Alors je me suis fait une soupe à l'oignon, pour me faire croire qu'on était pas loin du 14 décembre et que je m'entrainais à la meilleure soupe du monde. La prochaine. Celle pour nous retrouver.

La soupe à l'oignon et la banane écrasée, réparent tous les chagrins. Ce n'est pas moi qui le dit ! C'est écrit dans mon bouquin.
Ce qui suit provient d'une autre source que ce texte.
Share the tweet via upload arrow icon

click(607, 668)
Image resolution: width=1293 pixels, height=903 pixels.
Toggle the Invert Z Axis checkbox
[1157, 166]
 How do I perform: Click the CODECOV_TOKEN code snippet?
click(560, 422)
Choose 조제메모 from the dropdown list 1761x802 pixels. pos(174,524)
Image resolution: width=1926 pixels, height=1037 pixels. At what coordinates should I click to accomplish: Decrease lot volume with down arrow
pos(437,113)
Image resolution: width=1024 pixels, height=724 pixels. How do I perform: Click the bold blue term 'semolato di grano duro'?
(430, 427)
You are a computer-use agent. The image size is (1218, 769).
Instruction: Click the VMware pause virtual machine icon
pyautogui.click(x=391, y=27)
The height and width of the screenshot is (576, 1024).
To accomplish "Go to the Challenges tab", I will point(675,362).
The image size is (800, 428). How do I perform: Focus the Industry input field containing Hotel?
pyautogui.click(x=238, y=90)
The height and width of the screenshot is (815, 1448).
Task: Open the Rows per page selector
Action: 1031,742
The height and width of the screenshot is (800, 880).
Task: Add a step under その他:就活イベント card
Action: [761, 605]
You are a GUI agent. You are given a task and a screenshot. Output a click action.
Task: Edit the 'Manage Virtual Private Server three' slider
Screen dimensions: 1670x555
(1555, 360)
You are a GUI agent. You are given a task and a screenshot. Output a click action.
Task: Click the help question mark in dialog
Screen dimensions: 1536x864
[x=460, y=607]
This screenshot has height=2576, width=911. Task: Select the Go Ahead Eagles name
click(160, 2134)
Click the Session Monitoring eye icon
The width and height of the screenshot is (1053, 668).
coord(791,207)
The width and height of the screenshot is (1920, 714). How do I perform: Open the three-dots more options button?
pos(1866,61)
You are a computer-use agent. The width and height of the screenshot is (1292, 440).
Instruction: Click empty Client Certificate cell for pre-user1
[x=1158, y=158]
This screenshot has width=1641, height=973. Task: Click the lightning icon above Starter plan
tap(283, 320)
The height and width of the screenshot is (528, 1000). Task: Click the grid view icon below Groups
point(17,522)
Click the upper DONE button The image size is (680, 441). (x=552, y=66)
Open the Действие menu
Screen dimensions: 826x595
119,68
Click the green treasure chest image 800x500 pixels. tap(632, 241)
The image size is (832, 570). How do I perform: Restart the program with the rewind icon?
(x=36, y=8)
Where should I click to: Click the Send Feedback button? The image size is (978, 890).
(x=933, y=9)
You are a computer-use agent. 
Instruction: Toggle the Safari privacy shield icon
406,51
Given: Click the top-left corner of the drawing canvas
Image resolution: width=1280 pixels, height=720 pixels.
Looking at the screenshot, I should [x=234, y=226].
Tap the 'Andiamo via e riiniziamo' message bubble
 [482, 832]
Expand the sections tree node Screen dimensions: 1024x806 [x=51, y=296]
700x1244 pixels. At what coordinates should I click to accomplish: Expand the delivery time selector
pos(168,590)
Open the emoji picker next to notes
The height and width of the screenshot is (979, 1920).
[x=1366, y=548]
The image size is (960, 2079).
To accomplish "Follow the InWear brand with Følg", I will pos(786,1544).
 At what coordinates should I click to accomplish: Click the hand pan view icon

J'ai fait chauffer l'huile longtemps. Les oignons ont doré, ont mollis, se sont bien attendris. J'ai mis beaucoup de poivre pour passer ce moment avec Michel Conte, qui m'a tout appris de la soupe à l'oignon et aussi beaucoup de l'huile de cuisson. J'ai rajouté de l'ail et pas mis de vin blanc. Je ne suis pas allée chercher la bouteille de Melting Pote, le vin de mon cher, très cher et si vieil ami Grégory Laurent, dans la cave, la grosse, le Magnum que je garde pour la vraie occasion, celle que je garde pour un vrai rendez-vous. Le prochain. Avec vous. Au jour du 12ème jour le temps et l'espace ont réduit. Tout comme mes oignons. Je n'ai rien écouté. Je n'ai rien regardé. Je n'écouterai rien. Je ne regarderai rien. Je m'en fous un petit peu. Au soir du 12ème jour, j'avais bien assez de mal à ne serait-ce que bouger un bras de ce corps si lourd pour que porter le monde qu'il rie, qu'il pleure, ou bien qu'il se confine, était bien trop pour moi. Au matin du 12ème jour, u midi du 12ème jour, au soir du 12ème jour, je n'étais plus qu'une soupe. Une soupe dans un lit un oignon sous la couette. Je n'étais plus seule. Mais loin de tout, de tous. 12 jours, ce n'était rien. Il restait tout à faire. 12 jours ne comptent pas. Hier, demain, non plus. Demain n'existe pas Hier n'existe plus. Mon cerveau est une soupe, un bouillon plein d'oignons. Faire des phrases me coûte. Réfléchir, un défi. Je vais me mettre au four, bien au chaud en sandwich entre une tranche de pain et du gruyère râpé.